Вместо избитой дорожки, Крутаков резко вдруг завернул в арку (до смешного вонючую — несмотря на весь свой завлекательный, старинный вид) — и, зажав нос, бегом пробежал наискосок мокрый внутренний дворик — между двух коричневатых, клубком свернувшихся на ночь, домов. Убедившись, что Елена с восторгом, предвидя новое приключение, бежит за ним, Крутаков свернул налево и, уже за углом, прислонившись к оштукатуренной стене, случайно дернул за чересчур низко висевшую со второго этажа ржавую пожарную лестницу — нижняя часть лестницы рухнула вниз, обсыпав и его, и подбежавшую уже к нему Елену железной трухой. Мотая черной шевелюрой своей, с озорными разгоревшимися глазами, Крутаков в два счета перемахнул через старую черно-красную кирпичную раздолбанную стену в человеческий рост — с округлой выбоиной вверху (как будто пробитой кроссовками всех остальных, через нее перемахивавших) — и свесился, уже с той стороны стены, снисходительно глазея, как Елена, жалко карабкаясь и соскрябывая себе о битые шершавые кирпичи ладони, пытается воспроизвести его подвиг. Не выдержав зрелища, Крутаков, нагло посмеиваясь, как последняя сволочь, легко перемахнул обратно.
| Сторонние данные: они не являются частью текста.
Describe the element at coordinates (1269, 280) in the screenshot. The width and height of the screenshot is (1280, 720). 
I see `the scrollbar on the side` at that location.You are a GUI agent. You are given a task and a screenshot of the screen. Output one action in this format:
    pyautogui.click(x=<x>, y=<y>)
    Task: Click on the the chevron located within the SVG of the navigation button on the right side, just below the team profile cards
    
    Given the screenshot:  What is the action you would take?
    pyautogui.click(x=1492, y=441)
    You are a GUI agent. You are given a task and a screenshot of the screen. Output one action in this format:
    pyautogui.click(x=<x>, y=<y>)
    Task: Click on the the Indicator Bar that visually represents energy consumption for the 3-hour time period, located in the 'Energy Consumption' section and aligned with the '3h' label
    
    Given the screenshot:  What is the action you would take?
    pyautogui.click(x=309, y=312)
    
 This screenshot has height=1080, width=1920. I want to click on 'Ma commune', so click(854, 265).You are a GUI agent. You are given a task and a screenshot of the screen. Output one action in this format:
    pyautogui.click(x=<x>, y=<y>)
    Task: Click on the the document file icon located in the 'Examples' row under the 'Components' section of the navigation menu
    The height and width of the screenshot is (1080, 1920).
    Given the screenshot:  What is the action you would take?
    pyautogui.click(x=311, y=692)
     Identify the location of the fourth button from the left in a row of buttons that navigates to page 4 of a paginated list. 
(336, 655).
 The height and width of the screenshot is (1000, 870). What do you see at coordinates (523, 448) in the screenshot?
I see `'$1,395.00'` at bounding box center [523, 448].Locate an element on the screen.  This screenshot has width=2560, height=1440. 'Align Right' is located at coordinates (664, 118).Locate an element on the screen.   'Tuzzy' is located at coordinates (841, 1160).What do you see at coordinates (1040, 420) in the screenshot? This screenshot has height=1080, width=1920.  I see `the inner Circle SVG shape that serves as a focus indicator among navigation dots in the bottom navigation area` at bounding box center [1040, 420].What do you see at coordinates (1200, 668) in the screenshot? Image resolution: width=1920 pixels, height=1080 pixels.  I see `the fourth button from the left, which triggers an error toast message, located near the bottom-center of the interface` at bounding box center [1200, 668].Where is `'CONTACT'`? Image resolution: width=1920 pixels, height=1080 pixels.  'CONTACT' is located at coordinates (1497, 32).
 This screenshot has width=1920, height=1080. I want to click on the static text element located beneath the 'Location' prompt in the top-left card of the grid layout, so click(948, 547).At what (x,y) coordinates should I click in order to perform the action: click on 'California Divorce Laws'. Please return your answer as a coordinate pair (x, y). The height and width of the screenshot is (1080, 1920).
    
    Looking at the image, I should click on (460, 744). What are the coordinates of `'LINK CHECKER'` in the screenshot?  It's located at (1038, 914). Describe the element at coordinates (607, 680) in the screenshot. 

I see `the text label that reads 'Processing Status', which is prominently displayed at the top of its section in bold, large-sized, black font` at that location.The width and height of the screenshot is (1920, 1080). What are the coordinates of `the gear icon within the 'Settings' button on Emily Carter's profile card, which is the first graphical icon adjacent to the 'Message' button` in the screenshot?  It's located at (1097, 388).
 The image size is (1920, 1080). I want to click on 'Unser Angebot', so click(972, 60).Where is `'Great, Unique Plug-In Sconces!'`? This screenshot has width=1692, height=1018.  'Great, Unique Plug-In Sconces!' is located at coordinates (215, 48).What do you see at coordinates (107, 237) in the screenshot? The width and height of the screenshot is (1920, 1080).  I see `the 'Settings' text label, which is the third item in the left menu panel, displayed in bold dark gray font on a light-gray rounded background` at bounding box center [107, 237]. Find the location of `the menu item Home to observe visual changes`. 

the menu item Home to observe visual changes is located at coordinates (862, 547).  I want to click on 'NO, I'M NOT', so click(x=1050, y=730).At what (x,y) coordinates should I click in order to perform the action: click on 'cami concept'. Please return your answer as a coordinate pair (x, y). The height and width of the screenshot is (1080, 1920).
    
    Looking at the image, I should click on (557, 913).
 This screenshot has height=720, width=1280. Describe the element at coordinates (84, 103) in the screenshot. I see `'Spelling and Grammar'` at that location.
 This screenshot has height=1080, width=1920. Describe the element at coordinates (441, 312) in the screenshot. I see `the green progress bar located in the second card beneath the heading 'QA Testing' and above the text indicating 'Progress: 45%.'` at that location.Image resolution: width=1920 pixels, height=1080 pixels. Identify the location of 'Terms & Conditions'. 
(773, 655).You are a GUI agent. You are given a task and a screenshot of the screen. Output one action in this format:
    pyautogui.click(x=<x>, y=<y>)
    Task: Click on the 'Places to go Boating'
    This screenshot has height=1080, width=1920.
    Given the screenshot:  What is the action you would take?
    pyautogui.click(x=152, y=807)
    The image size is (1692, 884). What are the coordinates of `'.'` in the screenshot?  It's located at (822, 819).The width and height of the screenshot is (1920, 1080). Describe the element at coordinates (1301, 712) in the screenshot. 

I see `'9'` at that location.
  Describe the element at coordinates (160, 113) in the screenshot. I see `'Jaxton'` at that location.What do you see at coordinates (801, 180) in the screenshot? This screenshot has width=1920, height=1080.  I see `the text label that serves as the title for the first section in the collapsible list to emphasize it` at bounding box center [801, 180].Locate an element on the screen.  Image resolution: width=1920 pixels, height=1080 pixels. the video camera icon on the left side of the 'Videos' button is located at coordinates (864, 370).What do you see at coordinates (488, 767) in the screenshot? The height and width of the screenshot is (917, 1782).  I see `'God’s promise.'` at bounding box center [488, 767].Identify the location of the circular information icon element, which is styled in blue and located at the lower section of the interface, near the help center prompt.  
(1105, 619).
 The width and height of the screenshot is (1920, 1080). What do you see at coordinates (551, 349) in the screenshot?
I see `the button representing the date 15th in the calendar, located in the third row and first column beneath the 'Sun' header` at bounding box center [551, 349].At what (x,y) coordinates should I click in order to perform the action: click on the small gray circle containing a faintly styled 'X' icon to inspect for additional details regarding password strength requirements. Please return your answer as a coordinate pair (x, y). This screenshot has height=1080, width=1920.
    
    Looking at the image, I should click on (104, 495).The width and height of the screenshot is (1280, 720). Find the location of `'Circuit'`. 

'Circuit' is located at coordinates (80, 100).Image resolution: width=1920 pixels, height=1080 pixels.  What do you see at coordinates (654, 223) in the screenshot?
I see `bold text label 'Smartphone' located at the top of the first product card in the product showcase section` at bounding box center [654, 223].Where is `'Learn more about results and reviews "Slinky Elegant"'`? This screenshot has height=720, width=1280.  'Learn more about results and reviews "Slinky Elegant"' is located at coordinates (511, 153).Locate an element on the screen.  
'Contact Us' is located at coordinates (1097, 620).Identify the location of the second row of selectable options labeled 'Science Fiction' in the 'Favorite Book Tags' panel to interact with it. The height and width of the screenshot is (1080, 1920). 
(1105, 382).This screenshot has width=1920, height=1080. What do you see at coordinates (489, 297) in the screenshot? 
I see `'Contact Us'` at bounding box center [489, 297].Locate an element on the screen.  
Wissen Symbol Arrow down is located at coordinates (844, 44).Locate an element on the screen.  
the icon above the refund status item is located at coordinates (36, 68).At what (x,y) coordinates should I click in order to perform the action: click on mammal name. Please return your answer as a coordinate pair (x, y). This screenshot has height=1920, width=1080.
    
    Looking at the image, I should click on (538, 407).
— Все очень прррросто — вон видишь кирррпич спрррава выпирррает — рррраз шаг — а вот здесь посррредине рррытвинка есть — два — а тррретьим шагом — вот так рррукой перрреносишь центррр тяжести — тррри — и наступаешь мыском в верррхнюю выбоину! — Крутаков, еще раз блистательно на феноменальной скорости повторив трюк — уже опять наглейше стоял вверху, на ребре стены — и Елена шлепнулась со всего маху со стены, как куль, на шаге втором с половиной — на мокрую землю.
И Крутаков опять перепрыгивал к ней, и подсаживал ее вверх, и терпеливо ждал, пока она, извозившись вся с головы до ног, как кочегар, не умея как следует подтягиваться на руках, вскарабкается.
Уровень земли, за стеной, в смежном дворе, неожиданно оказался гораздо выше, чем в предыдущем — так что там стена едва доходила по пояс — к огромному облегчению Елены, боявшейся, что спрыгивать с той стороны потребуется с такими же исхищрениями.
— Не наступи только: спрррава, вон — пррровод электрррический оборррванный лежит, — быстро командовал Крутаков, уворачиваясь от хлестких, черных, свежих, влажных еще от грозы, мажущих по лицу гроздьями листьев американских кленов, и ведя ее еще через один проходной двор, где крыльцо одной из квартир было замечательным — раздолбанная личная каменная лестница в углу подходила прямо к входной двери.
А когда перебрались через простенький уже, обычный, металлический заборчик, в одном из следующих двориков, и оказались на большой довольно, пустой заасфальтированной площадке, Крутаков вдруг что-то быстро проверив во внутреннем кармане куртки, тихо сказал:
— Только не оррри здесь особенно… Чуть потише…
— А что это? — заинтригованно разглядывая огороженное забором здание, переспросила Елена.
Здание — во дворе которого они оказались — было похоже то ли на школу, то ли на закрытый почтовый ящик.
— А это ментурррра! — невозмутимо поведал Крутаков — и переложил какие-то свернутые бумажки из кармана куртки в карман джинсов, напялив на них пониже черную майку.
— Сдурел совсем, Женька?! — хохотала Елена.
— Ну да, эмвэдэшный институт спецсррредств. Не волнуйся — у них вохрррры только с той сторрроны — а они всегда спят или пьянствуют, — приговаривал Крутаков, ведя ее к противоположному краю заборчика. Через который, ну право же, уже вовсе легко и невесомо за секунду было перемахнуть вместе наружу.